Current I is flowing through the two materials having electrical conductivities o, and oy respectively
(o, > 2) as shown in the figure. The total amount of charge piled at the junction of the materials is
Answers
Explanation:
You started with two separate paths, and correctly added the capacitances in series, then got the amount of charge on each plate of each capacitor. It's the same, but backwards, along each path initially. You also know that those central segments are isolated initially, which means charges can't flow onto or off of them. You correctly showed this in your diagram, since each capacitor had 400μC, but opposite signs.

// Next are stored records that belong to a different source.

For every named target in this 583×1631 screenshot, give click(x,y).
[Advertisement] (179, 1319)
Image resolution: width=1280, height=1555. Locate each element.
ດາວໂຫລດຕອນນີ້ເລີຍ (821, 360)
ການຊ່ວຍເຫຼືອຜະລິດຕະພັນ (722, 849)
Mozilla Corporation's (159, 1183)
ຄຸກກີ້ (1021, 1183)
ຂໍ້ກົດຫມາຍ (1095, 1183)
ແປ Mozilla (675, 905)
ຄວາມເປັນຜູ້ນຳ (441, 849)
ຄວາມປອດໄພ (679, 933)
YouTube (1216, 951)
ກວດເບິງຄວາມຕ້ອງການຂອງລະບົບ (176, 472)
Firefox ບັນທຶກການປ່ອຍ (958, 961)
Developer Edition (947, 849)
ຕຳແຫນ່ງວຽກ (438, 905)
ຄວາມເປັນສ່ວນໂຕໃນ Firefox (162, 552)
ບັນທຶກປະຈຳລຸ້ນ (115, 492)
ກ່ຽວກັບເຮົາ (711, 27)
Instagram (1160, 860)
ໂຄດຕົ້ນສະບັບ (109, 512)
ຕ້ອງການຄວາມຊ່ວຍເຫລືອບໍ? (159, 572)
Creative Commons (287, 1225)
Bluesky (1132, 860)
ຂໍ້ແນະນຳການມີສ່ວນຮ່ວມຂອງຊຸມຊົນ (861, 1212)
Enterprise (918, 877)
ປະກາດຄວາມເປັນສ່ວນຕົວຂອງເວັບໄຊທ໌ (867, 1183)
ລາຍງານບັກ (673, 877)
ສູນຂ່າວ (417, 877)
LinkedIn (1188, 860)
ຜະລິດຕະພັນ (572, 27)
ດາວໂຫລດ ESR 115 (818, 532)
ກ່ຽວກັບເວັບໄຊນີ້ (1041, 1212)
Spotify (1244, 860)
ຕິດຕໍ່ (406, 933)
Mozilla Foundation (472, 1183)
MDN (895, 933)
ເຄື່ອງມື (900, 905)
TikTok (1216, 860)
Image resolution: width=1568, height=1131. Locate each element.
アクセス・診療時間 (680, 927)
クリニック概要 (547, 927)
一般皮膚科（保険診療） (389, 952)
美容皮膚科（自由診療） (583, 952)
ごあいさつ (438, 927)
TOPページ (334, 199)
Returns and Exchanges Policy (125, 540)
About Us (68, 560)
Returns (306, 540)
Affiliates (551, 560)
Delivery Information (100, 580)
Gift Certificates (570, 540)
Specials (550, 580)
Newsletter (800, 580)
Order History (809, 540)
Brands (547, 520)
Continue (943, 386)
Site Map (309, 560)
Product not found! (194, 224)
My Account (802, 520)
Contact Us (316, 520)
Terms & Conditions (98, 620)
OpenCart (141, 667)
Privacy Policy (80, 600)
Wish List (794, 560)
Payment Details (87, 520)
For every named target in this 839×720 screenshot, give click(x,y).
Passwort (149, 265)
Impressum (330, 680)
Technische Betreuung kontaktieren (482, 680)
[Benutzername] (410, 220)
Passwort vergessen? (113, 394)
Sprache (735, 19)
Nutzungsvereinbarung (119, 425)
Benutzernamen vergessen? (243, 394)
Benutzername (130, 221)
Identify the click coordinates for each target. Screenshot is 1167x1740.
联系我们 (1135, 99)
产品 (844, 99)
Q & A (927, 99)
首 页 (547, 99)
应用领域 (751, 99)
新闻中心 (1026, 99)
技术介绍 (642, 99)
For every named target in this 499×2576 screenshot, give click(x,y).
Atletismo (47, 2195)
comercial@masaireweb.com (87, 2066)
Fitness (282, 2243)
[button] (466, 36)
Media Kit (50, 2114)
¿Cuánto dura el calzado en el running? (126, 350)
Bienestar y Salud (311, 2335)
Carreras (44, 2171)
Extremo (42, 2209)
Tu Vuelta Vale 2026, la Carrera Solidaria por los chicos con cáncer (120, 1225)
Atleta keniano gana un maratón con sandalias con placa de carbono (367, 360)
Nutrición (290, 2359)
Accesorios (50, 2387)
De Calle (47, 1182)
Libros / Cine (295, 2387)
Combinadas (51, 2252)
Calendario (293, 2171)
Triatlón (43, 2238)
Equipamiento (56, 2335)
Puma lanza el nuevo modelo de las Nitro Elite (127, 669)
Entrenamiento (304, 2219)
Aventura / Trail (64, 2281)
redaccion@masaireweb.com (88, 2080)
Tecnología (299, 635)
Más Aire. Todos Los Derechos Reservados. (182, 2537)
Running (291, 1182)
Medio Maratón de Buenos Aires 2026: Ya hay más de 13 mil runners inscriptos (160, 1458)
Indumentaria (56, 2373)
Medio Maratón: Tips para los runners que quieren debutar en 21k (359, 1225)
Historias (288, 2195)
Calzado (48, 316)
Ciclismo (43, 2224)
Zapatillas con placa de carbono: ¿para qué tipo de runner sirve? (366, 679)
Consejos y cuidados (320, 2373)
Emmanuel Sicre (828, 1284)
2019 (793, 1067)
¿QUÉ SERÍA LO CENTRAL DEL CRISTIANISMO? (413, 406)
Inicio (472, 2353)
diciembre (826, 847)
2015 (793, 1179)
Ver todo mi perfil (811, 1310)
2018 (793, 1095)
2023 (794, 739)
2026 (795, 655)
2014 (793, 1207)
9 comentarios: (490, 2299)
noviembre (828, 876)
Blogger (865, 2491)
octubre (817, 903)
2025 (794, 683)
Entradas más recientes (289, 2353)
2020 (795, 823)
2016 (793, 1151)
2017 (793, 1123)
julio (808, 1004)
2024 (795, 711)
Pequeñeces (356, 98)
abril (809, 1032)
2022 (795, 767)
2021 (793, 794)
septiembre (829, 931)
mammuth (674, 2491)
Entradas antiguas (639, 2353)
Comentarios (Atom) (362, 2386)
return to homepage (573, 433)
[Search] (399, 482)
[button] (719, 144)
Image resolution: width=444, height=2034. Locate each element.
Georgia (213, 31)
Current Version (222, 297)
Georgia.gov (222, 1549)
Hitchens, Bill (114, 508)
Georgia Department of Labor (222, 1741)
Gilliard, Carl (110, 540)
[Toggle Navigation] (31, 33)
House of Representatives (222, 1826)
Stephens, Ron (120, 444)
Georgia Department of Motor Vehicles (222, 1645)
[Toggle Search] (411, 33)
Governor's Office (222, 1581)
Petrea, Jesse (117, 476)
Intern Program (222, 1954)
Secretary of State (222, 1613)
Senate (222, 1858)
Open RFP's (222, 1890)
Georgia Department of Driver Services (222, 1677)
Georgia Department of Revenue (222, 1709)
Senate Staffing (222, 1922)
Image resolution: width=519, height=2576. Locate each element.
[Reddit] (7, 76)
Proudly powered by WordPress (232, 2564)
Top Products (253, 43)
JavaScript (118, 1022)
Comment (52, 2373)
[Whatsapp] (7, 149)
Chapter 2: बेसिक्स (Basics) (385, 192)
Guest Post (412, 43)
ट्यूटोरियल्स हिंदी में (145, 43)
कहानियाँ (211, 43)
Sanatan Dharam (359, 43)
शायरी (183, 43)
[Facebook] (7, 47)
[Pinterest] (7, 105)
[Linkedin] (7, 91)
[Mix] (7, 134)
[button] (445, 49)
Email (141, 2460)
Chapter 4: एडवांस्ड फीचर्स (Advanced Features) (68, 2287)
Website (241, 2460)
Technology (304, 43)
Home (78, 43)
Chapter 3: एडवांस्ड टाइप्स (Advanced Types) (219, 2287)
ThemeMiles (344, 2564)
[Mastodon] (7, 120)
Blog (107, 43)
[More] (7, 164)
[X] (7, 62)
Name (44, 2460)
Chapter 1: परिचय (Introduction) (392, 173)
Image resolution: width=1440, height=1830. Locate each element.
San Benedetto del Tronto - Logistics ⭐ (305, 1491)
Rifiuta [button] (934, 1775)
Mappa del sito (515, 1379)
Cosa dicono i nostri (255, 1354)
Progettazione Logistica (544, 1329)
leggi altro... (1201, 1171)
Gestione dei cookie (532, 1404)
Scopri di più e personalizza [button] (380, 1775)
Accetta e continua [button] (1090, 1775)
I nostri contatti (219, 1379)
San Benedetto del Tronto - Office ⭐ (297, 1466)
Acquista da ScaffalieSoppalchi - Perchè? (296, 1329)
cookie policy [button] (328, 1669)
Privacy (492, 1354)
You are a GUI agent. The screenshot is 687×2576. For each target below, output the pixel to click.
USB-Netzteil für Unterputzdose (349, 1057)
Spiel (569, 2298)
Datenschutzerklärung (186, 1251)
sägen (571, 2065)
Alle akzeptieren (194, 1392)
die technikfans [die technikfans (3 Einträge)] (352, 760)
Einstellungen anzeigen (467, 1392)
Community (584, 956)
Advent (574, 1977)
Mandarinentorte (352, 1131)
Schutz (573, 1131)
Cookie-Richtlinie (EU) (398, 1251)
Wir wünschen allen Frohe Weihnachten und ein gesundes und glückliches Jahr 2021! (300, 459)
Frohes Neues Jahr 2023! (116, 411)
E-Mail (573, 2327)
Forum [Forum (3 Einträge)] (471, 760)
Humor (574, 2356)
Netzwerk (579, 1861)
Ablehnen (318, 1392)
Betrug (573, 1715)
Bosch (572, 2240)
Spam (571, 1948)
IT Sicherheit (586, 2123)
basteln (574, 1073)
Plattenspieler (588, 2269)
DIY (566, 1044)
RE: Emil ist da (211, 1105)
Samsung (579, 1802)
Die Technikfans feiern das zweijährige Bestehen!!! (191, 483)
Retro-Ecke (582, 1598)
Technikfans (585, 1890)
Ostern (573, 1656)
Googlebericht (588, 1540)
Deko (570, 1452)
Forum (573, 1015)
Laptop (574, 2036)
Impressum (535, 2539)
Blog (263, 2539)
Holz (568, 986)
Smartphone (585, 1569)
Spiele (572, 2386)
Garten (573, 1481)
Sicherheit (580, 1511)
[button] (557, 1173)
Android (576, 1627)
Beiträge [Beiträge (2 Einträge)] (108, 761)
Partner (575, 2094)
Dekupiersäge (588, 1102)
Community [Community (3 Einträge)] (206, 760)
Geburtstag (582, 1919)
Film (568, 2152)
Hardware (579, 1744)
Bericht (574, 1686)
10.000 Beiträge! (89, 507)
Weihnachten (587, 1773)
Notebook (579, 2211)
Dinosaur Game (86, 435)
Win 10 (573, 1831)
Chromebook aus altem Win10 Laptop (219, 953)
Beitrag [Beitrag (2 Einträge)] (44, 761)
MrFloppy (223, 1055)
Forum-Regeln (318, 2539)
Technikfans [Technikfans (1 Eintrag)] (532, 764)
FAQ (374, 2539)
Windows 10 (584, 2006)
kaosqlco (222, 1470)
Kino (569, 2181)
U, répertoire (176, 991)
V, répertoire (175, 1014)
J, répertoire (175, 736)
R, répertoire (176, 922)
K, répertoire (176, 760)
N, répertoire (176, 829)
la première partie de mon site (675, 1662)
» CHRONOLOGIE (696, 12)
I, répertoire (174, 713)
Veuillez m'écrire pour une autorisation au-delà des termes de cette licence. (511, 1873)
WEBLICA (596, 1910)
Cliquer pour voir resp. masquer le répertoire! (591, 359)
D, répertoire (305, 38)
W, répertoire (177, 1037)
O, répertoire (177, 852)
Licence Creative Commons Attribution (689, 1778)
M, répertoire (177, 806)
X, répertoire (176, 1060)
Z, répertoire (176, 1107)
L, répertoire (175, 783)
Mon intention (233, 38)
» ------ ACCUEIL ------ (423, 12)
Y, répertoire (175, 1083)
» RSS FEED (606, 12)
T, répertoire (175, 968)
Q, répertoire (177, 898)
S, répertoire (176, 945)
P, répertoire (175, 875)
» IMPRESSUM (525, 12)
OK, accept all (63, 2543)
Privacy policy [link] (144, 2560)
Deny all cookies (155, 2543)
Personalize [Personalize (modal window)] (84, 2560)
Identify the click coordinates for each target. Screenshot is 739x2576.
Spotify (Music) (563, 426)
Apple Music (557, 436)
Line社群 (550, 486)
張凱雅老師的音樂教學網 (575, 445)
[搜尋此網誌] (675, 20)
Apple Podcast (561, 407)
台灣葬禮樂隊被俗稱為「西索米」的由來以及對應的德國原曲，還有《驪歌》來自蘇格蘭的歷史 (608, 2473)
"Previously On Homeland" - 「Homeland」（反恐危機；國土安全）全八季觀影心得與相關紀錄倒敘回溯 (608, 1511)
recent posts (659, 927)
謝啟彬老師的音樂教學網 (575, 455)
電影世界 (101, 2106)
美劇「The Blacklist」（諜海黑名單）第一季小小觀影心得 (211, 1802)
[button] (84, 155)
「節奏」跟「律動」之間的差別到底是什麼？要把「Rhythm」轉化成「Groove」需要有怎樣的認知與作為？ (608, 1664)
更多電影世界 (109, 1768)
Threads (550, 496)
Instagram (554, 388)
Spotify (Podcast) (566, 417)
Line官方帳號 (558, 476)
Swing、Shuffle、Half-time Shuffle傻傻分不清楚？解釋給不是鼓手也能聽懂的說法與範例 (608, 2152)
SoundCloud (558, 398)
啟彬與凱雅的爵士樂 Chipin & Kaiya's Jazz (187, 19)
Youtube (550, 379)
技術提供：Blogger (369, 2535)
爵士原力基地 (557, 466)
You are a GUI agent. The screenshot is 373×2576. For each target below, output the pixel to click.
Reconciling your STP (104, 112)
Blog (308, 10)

Now, the top two are connected in parallel, and basically act as one capacitor. Similarly, the bottom two are connected in parallel and act as one capacitor. You seem to have correctly added each pair's capacitance in parallel, and then added them in series to get the right individual charges on each capacitor.
The important part to remember is the sign of the charge on each capacitor. On the left side, the bottom plate of the top capacitor has -600μC, while the top plate of the bottom capacitor has +300μC, giving us a net -300μC on the left side. Similarly, the right side has net +300μC. But the part of the circuit with the switch in it is still isolated, so charge can't come from outside; it can only move from one side to the other. That's why current flowed through.
Answer:
Hello ✌️
Explanation:
You started with two separate paths, and correctly added the capacitances in series, then got the amount of charge on each plate of each capacitor. It's the same, but backwards, along each path initially. You also know that those central segments are isolated initially, which means charges can't flow onto or off of them. You correctly showed this in your diagram, since each capacitor had 400μC, but opposite signs.
Now, the top two are connected in parallel, and basically act as one capacitor. Similarly, the bottom two are connected in parallel and act as one capacitor. You seem to have correctly added each pair's capacitance in parallel, and then added them in series to get the right individual charges on each capacitor.
The important part to remember is the sign of the charge on each capacitor. On the left side, the bottom plate of the top capacitor has -600μC, while the top plate of the bottom capacitor has +300μC, giving us a net -300μC on the left side. Similarly, the right side has net +300μC. But the part of the circuit with the switch in it is still isolated, so charge can't come from outside; it can only move from one side to the other. That's why current flowed through.